Le Syndicat national du personnel de l’Agriculture (Synpa), et celui des travailleurs (Sytrag), ont tenu une assemblée générale conjointe, le 8 mars dernier dans les locaux dudit ministère. Le but étant d’annoncer le dépôt du préavis de grève,  destiné à revendiquer la reprise du transport du personnel qui est suspendu depuis bientôt quelques jours pour faute de moyens, mais aussi, de réclamer la réhabilitation des primes de rendement dans leur département ministériel. «Nous pensons que le travail effectué par les régies financières et autres administrations affiliées n’est en aucun cas différent de celui de l’Agriculture. C’est la collecte des impôts, les taxes et autres. C’est pourquoi, nous nous insurgeons   contre la décision du président, qui était salutaire à l’époque quand il avait décidé de suspendre la PIP pour le nouveau système de rémunération, afin de mettre les agents de l’Etat au même niveau. Sauf que l’exception arrive lorsque l’on se rend compte que les agents qu’il a décidé de mettre sur le même pied d’égalité, ne le sont plus vraiment. Nous constatons que les régies financières bénéficient toujours d’un traitement particulier par rapport aux autres ministères qui font exactement le même travail qu’eux. De ce fait, nous disons qu’aucun agent de l’Etat n’est plus important que l’autre » a déclaré le président du Synpa, Cyrlin Koumba Mba Essiane.

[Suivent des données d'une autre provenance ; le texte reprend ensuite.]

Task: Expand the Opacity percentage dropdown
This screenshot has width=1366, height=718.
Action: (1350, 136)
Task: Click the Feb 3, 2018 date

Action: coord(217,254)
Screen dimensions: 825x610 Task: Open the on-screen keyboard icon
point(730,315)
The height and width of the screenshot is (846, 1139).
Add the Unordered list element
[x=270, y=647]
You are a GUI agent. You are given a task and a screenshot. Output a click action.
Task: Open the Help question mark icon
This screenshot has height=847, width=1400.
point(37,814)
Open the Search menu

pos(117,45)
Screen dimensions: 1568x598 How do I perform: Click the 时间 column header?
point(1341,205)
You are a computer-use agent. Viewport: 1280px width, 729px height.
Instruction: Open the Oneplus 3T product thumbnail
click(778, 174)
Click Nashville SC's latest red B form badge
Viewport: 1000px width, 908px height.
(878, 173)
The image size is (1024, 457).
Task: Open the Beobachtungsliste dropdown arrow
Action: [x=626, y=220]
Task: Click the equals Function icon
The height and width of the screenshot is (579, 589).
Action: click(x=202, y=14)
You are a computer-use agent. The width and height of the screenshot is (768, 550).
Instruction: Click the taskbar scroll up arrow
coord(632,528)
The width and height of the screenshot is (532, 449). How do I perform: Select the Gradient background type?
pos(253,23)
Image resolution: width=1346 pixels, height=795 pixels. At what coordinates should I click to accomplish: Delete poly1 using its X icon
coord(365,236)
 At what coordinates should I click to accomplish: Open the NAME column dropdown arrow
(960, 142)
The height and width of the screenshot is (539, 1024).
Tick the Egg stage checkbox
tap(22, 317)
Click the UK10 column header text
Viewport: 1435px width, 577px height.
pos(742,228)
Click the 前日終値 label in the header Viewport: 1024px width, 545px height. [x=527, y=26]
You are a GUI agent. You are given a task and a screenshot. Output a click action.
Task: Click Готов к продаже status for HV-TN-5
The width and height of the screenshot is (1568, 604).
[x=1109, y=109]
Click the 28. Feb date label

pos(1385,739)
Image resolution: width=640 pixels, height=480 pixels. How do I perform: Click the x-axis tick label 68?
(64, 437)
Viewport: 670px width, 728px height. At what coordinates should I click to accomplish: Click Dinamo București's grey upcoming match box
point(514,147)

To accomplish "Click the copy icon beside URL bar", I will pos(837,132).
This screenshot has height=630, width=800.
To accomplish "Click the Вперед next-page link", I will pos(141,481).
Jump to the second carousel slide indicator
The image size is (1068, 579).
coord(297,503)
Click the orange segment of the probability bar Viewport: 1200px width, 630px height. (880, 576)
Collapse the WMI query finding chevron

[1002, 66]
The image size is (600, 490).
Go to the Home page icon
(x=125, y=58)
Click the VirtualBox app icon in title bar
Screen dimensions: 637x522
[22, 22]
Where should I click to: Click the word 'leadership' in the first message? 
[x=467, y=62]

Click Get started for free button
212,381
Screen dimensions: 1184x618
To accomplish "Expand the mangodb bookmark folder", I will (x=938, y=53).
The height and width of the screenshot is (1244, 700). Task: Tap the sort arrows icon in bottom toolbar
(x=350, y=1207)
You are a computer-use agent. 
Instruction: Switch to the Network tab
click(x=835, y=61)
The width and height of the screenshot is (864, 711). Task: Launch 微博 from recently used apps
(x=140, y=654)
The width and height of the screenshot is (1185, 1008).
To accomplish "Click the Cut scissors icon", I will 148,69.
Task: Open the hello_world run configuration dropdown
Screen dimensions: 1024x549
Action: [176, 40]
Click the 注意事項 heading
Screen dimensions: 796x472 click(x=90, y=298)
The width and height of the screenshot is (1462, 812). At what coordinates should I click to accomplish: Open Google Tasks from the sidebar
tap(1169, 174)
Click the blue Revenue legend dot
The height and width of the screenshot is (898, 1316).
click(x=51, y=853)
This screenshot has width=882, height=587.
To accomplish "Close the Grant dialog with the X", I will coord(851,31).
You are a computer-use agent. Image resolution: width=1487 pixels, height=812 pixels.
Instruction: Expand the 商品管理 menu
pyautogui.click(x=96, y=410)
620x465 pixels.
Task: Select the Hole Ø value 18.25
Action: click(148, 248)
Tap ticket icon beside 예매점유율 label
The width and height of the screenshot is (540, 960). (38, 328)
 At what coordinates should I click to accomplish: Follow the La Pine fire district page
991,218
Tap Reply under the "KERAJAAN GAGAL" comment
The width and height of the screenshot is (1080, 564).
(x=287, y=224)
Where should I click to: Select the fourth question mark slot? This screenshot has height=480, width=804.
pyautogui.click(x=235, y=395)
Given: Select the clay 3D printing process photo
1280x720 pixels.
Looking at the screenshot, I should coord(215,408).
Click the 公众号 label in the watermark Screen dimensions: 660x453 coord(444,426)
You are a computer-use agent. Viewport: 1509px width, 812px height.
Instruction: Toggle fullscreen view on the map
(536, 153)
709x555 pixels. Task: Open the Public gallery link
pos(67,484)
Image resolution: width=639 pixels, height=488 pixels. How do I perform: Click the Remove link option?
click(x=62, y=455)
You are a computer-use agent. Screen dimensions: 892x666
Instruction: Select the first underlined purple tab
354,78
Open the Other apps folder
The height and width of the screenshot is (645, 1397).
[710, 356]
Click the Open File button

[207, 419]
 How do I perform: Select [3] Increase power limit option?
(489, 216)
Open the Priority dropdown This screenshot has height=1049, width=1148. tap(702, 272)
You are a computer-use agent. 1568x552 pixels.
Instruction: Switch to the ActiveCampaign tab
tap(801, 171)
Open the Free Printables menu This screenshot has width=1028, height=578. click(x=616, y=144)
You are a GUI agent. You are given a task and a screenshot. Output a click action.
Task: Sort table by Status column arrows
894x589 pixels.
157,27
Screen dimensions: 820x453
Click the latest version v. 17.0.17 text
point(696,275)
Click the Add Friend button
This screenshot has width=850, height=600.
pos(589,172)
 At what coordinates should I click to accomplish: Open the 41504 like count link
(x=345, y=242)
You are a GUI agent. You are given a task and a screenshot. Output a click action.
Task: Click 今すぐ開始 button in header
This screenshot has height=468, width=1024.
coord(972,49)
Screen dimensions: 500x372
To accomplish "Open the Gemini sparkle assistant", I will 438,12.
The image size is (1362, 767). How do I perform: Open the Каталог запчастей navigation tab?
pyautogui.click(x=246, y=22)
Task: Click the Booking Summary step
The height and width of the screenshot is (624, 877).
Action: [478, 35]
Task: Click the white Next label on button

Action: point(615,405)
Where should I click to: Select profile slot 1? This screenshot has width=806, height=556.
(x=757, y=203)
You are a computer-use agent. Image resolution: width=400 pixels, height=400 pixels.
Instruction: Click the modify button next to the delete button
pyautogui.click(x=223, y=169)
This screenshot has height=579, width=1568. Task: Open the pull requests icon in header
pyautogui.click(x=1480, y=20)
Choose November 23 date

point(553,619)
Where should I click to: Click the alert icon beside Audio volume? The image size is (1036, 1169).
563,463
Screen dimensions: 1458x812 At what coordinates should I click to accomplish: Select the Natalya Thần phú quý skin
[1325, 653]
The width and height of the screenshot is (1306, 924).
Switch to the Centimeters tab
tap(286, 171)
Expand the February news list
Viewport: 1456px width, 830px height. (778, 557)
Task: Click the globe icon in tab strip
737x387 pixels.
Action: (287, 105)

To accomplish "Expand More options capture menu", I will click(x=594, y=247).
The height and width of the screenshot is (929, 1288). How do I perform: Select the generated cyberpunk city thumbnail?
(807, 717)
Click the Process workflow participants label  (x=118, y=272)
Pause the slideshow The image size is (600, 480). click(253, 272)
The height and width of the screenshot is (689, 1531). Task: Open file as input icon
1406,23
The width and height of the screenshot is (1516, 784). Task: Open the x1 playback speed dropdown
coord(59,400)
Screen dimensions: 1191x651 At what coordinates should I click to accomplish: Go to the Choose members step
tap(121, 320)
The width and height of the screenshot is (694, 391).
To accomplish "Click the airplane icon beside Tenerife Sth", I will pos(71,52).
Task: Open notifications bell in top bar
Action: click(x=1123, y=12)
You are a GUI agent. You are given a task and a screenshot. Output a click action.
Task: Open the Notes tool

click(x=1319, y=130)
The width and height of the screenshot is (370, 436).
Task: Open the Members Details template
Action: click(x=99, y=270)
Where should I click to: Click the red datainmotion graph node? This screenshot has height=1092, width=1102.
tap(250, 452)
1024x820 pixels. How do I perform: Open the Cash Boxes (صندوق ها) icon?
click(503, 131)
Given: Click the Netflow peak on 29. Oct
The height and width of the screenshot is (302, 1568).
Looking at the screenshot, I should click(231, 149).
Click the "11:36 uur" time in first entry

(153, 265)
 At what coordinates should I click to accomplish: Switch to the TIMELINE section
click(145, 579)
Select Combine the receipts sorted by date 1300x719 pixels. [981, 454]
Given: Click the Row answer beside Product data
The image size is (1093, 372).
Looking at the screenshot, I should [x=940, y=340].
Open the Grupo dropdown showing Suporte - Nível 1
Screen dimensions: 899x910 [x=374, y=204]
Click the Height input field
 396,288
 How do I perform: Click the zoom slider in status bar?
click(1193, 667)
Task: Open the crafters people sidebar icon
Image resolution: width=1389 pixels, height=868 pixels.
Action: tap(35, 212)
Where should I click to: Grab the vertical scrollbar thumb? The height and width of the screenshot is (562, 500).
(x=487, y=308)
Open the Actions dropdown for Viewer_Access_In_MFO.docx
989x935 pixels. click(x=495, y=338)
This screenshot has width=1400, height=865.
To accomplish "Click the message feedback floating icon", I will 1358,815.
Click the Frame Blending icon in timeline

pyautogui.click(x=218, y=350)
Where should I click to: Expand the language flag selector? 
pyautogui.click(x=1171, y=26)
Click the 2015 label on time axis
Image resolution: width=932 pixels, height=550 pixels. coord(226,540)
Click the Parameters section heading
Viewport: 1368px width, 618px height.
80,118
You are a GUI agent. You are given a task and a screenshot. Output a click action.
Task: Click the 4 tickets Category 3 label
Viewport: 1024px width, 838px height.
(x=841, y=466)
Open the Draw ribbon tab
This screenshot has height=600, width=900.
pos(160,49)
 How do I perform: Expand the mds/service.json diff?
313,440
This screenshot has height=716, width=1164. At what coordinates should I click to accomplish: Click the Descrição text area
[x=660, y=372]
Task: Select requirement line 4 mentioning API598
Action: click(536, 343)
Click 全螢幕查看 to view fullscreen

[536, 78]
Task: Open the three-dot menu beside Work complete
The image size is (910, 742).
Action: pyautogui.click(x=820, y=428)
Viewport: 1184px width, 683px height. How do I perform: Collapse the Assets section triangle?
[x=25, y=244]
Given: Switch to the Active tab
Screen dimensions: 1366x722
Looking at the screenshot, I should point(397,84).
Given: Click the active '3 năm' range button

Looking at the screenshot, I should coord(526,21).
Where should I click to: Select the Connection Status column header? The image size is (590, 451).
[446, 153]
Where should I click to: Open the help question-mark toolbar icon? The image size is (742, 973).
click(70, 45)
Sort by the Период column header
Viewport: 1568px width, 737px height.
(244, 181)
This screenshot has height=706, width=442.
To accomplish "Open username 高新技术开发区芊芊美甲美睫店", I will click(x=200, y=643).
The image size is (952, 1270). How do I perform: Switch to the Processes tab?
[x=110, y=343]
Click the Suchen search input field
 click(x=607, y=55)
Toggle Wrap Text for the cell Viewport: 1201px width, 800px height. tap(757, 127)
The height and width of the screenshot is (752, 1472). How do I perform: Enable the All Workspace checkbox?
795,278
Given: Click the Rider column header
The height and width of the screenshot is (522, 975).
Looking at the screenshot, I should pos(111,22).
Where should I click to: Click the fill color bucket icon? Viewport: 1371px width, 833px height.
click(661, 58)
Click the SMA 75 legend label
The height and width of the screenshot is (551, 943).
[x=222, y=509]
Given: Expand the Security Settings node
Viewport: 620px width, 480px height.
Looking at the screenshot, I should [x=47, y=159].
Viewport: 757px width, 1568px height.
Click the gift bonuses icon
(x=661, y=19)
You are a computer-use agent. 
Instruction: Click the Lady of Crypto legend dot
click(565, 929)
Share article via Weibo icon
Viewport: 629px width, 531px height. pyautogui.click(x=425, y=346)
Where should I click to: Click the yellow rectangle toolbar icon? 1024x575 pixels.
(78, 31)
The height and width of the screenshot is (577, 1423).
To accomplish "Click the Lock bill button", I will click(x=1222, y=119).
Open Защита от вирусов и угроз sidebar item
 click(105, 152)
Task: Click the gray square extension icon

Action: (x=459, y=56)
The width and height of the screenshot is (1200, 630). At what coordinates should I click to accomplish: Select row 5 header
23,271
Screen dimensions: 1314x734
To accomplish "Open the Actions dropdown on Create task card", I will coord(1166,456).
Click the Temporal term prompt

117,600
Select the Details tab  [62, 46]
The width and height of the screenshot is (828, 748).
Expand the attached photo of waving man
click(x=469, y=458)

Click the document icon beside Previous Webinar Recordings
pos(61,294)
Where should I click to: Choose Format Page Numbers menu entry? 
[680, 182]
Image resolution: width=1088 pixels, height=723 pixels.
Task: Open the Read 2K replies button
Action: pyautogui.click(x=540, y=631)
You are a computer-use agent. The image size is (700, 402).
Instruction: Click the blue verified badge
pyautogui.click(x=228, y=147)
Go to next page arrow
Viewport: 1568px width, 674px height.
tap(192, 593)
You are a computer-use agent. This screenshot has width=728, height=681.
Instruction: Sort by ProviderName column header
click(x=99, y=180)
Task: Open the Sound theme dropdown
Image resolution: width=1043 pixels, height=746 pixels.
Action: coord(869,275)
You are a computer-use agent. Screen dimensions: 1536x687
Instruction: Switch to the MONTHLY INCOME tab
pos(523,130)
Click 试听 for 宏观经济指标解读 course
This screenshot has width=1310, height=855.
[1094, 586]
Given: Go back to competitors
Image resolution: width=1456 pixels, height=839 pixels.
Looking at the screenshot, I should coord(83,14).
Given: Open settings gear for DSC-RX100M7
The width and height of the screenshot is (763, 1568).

Une situation jugée injuste pour ces fonctionnaires de l’Etat, qui aujourd’hui, espèrent, qu’avec l’arrivée du nouveau ministre, qu’ils auront gain de cause. « L’arrivée du nouveau ministre de l’Agriculture nous rassure un peu. Car nous n’oublions pas certains propos tenus par l’un de ses proches, qui avait déclaré que « le Chef de l’Etat actuel, lors de ses fonctions de ministre de la défense, était également ministre héritier. Ce qui l’amenait à travailler plus efficacement, puisque son père lui donnait tous les moyens nécessaires au détriment des autres ». Si cela s’avère être le cas, cela sous entend que l’actuel ministre et fils du Vice-président de la République, devrait avoir les mêmes prérogatives, et les mêmes privilèges. De ce fait, nous estimons qu’il n’a aucune excuse de ne pas satisfaire positivement nos revendications, et ainsi résoudre les différents problèmes du ministère de l’Agriculture » a indiqué le président du Synpa.

Il faut dire, en effet, que cette situation épineuse qui surgit quelques temps après la nouvelle nomination à l’Agriculture de  Biendi Maganga Moussavou, n’est pas de nature à lui laisser du répit, surtout face à la détermination du personnel de ce ministère dont il à désormais la charge. « Notre ministre de tutelle doit savoir d’ores et déjà, qu’il n’aura pas d’état de grâce, tant que nous n’obtiendrons pas une totale satisfaction de notre cahier de charges. De plus, nous annonçons qu’un préavis de grève sera déposé ce jour. Donc, le nouveau ministre de l’Agriculture a jusqu’à 8 jours pour réagir. Dans le cas contraire, nous entrerons dans une grève générale illimitée sans précédente. Il faut qu’il sache que l’arrogance et le mépris ne fonctionnent pas dans ce ministère. Ce temps de préavis, est la dernière marge de manœuvre que nous lui accordons pour réagir»,  a conclu le syndicaliste.